I too have never thought of it in that context before, but call me old-fashioned, why all of a sudden are guys expecting us women to make the first move? (Re your comment on Catholic education – Intro. board), I too have had a strict upbringing – maybe that’s my problem in taking the more aggressive approach, where men are concerned. However, for example, in a professional stance - this isn’t a problem.

So I’m a bit intrigued by this whole thing of “role reversal” and why men have now chosen to sit on the sideline and take a “back-seat”, leaving us women to do all the chasing. Is it just a question of male pride/ego? (Some of my male colleagues/friends have said that they feel they have nothing, for want of a word, to “offer” a woman except sex (and I believe there are things a woman can buy to replace that nowadays:blush: )). So does the problem lie with men finding the “modern” women, too intimidating - as a lot of us women are on an equal footing to you men as far as career, owning a house, car, etc.?

(Oh before you all lynch me and banish me to the back of beyond - (especially Kaisharga:lol: )– yes I know there is more to a relationship than the materialistic side of things, such as love, companionship etc., hehehe)).:D

Kaisharga
10-12-2001, 06:17 PM
I think the point of LBB's thing, at least on that subject, was that modern women have that big shiny golden Sword of Legend that is the "Sexual Harassment Lawsuit." And, to be realistic, most of the time the prosecuted is convicted, ESPECIALLY if they're male.

So, to avoid ANY possibility of that, guys have to cover all their bases, and be sure that anything and everything they say and do could NEVER possibly be construed as sexually harassing.

--Kaisharga, who doesn't lynch veterans ;)

Angeleyes
10-12-2001, 06:37 PM
Eh I’m no veteran – believe me – far from it. I just read a lot :lol:

Kaisharga
10-12-2001, 06:48 PM
Going back over the messages, I'd like to address something that I'd neglected hitherto. That is about that i've-known-you-20-minutes-so-kiss-me incident.
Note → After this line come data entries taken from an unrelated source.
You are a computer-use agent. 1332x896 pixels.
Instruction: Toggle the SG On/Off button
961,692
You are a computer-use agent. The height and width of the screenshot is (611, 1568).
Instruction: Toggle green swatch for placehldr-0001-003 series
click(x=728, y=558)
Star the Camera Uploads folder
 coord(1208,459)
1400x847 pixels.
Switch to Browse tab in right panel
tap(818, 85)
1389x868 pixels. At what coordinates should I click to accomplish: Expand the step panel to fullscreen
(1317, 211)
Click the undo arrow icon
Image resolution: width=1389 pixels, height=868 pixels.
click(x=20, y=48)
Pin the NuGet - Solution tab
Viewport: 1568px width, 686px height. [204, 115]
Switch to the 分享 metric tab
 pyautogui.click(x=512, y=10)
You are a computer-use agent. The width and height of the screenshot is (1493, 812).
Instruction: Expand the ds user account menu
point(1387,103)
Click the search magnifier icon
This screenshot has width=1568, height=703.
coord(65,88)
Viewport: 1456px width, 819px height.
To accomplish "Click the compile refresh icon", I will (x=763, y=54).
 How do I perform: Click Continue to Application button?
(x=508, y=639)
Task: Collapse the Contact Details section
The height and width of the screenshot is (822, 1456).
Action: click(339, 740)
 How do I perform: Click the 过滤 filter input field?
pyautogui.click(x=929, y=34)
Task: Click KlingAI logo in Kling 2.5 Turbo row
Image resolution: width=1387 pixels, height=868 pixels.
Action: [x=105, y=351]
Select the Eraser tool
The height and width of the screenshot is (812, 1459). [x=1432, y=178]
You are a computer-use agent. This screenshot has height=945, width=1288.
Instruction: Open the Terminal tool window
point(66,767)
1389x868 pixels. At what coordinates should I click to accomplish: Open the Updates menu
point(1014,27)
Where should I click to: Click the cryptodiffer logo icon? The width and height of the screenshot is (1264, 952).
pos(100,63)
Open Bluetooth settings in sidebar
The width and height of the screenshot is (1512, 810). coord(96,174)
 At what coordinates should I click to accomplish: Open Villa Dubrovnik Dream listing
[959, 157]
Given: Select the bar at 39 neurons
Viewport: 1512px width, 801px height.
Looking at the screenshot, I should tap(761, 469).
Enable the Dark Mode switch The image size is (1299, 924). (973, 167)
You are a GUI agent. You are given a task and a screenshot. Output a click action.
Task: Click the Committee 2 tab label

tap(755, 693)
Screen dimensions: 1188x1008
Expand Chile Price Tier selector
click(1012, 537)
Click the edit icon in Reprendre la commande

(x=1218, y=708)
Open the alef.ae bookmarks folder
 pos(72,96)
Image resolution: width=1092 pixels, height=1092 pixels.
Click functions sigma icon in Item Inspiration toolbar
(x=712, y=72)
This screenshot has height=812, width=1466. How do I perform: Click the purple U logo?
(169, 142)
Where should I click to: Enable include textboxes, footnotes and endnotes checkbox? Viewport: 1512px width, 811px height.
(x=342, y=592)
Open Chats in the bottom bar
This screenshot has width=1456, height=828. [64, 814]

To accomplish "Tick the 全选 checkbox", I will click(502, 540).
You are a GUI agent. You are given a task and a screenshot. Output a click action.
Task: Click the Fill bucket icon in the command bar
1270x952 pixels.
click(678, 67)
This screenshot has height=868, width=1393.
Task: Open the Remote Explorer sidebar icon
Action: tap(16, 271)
Apparently, this is more common than most people would think--I'd heard of a survey conducted that women think that their ideal meeting at a bar-like scene would involve intelligent, engaging conversation for a while (i'd heard 15 to 30 minutes, up to an hour), followed by a direct (but not raunchy) request for sex.

Just something to think about. :nod:

--Kaisharga, who loves using that smiley :lol:

Angeleyes
10-12-2001, 07:08 PM
I thought on it and come to the conclusion that …………….you drive me crazy K..……….. :wacko: :bouncy3:

Kaisharga
10-12-2001, 09:53 PM
My post was unrelated to your post above. Refer to the new PM in your direction.

*gets AE's keyboard back, dusts it off*

it's hard to type with your mouse, heh.

--Kaisharga :drinky:

katty
10-13-2001, 03:47 AM
Giv' them a kick at the butt to get them moving. :bubbly:
All the best, Angel!

Angeleyes
10-13-2001, 08:51 AM
now that sounds like good advice Katty.:)

Oh by-the-way. Love your Avatar:cool:

katty
10-13-2001, 10:27 AM
Thanks Angel. It was actually upon seeing your avatar that made me wanna have one too. ;)
I like your avatar, it is very cute and fun-loving.

Angeleyes
10-13-2001, 06:01 PM
I'm trying to find an decent animated one.

Keep a look out for changes and I'd apreciate it if you'd (or anyone else) would let me know what you think, cos I'll revert back to the cute doggy one if you think the new one's naff.:)

Many thanks. :daisy:

wave
10-22-2001, 05:58 AM
Something for Katty:

""Giv' them a kick at the butt to get them moving.
All the best, Angel""

Bad idea!
Although men are constantly looking for love disregarding the wounds caused by the processes, it may seemed to be nice for a little bit of respectation? There's always some reasons if a guy is not asking a girl out, and i am sure most of the men ain't into the "love in 1st sight" theory, so friendship is a reasonably fresh start!